The patient should be assessed on admission, and his or her dependence and independence should be
reviewed throughout the care plan and evaluation. By looking at changes in the dependence-independence
continuum, the nurse can see whether the patient is improving or not, and make changes to the care
provided based on the evidence presented.
The 12 activities of living listed in the Roper-Logan-Tierney Model of Nursing are:
- maintaining a safe environment
- communication
- breathing
- eating and drinking
- elimination
- washing and dressing
- controlling temperature
- mobilization
- working and playing
- expressing sexuality
- sleeping
- death
Factors influencing activities of living
The Roper Logan model also considers the five factors listed below, these are the factors which make
the model holistic, Roper believes that failure to consider these factors means that the resulting
assessment is both incomplete and flawed. Therefore it is recommended that nurses make use of the
model through promoting an understanding of these factors as an element of the model.

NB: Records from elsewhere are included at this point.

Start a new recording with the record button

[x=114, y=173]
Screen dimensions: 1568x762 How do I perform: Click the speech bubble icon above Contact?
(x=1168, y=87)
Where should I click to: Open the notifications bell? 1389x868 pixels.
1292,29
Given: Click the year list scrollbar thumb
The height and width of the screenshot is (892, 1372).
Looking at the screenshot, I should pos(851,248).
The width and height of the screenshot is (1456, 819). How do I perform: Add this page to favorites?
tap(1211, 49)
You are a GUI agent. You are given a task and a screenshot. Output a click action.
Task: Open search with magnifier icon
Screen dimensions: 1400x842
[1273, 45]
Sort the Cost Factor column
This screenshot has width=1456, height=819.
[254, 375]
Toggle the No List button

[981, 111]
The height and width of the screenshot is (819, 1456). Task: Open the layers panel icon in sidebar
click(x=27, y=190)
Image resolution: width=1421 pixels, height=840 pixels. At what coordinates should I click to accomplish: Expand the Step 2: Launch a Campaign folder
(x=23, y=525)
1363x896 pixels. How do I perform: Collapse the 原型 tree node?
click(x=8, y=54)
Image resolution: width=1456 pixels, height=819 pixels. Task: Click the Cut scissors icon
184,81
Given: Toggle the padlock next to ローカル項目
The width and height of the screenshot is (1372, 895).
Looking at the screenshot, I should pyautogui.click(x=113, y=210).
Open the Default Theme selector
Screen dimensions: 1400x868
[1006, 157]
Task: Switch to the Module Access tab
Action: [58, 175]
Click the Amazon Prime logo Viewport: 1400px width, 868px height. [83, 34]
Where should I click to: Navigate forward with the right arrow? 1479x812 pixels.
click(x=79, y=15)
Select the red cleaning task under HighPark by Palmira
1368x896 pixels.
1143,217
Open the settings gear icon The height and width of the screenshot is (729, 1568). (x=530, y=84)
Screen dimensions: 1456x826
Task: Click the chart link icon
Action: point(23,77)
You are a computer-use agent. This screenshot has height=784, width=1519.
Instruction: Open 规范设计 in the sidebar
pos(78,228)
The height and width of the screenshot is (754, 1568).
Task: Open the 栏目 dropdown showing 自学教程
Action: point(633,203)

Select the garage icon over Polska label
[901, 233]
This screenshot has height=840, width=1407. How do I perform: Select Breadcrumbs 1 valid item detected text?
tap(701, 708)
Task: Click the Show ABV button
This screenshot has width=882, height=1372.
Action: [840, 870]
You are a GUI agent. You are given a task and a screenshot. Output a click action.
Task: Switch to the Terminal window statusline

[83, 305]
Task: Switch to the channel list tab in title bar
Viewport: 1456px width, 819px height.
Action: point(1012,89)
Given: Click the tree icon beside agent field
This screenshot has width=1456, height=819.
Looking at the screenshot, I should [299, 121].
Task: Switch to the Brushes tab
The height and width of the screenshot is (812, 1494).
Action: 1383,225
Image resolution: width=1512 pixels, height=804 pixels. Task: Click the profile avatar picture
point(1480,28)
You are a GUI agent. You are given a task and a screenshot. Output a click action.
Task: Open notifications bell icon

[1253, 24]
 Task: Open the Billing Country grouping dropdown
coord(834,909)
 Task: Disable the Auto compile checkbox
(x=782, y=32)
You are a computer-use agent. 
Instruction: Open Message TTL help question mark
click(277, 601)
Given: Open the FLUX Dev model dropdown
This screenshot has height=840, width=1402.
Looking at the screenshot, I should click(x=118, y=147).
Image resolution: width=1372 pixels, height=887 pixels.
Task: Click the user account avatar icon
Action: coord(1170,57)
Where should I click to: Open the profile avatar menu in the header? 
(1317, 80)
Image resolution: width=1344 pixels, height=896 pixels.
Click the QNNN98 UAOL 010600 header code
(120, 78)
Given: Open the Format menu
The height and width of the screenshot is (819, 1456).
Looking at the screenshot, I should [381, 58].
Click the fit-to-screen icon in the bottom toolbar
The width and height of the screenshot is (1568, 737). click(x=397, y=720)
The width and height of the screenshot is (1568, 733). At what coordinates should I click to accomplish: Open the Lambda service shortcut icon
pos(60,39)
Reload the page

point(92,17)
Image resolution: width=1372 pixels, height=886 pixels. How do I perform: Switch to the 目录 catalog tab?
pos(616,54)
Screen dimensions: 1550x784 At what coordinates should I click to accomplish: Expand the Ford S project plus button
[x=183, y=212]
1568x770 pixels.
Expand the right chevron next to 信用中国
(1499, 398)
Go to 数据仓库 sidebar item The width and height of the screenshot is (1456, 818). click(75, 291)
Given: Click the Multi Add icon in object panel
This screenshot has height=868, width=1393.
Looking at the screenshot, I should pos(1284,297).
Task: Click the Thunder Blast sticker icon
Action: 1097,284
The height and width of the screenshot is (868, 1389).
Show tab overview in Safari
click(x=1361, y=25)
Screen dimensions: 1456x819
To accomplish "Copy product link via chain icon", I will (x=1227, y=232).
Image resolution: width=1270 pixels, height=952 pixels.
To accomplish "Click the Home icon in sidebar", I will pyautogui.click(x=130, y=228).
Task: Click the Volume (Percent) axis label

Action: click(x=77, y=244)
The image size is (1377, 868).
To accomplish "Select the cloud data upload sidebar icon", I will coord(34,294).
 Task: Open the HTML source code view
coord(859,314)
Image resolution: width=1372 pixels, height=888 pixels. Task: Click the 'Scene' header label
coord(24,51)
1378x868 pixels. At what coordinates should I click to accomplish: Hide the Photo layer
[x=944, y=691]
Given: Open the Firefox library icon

The following variables are factors that impact on the individual and affect their levels of
dependence / independence.
Biological
: The biological factor addresses the impact of the overall health, of current injury
and
illness, and the scope of the patient’s anatomy and physiology.
Physiological
: The psychological factor addresses the impact of emotion, cognition, spiritual
beliefs, and the ability to understand. According to Roper, this is about “knowing, thinking,
hoping, feeling and believing.”
Socio-cultural
: The sociocultural factor is the impact of society and culture as experienced by
the
individual patient. This includes expectations and values based on class and status, and culture
within the sociocultural factor relates to the beliefs, expectations, and values held by the
individual patient for him or herself, as well as by others pertaining to independence in and
ability to carry out the activities of daily living.
Environmental
: The model recommends consideration of not only the impact of the environment on
the
activities of daily living, but also the impact of the individual’s ALs on the environment.
Politico-economic
: this is the impact of government, politics and the economy on ALs. Issues
such as
funding, government policies and programmes, state of war or violent conflict, availability and
access to benefits, political reforms and government targets, interest rates and availability of
fundings (both public and private) all are considered under this factor.
Evaluation of the Roper, Logan and Tierney Model
The Roper, Logan and Tierney model is widely used in nursing practice in both the UK and Ireland. The
patient is assessed on his or her or her ability to perform the 12 activities of living in relation to
his position on the lifespan, and his or her level on the dependence/independence continuum and aims in
care are identified. The goals of the care plan are mutually agreed between the nurse and patient and
the family. Finally, evaluation of care determines whether or not the goals of care have been achieved,
or if they need to be revised. The model provides a systematic and logical means of delivering care,
encouraging team participation leading to primary care and continuity of care.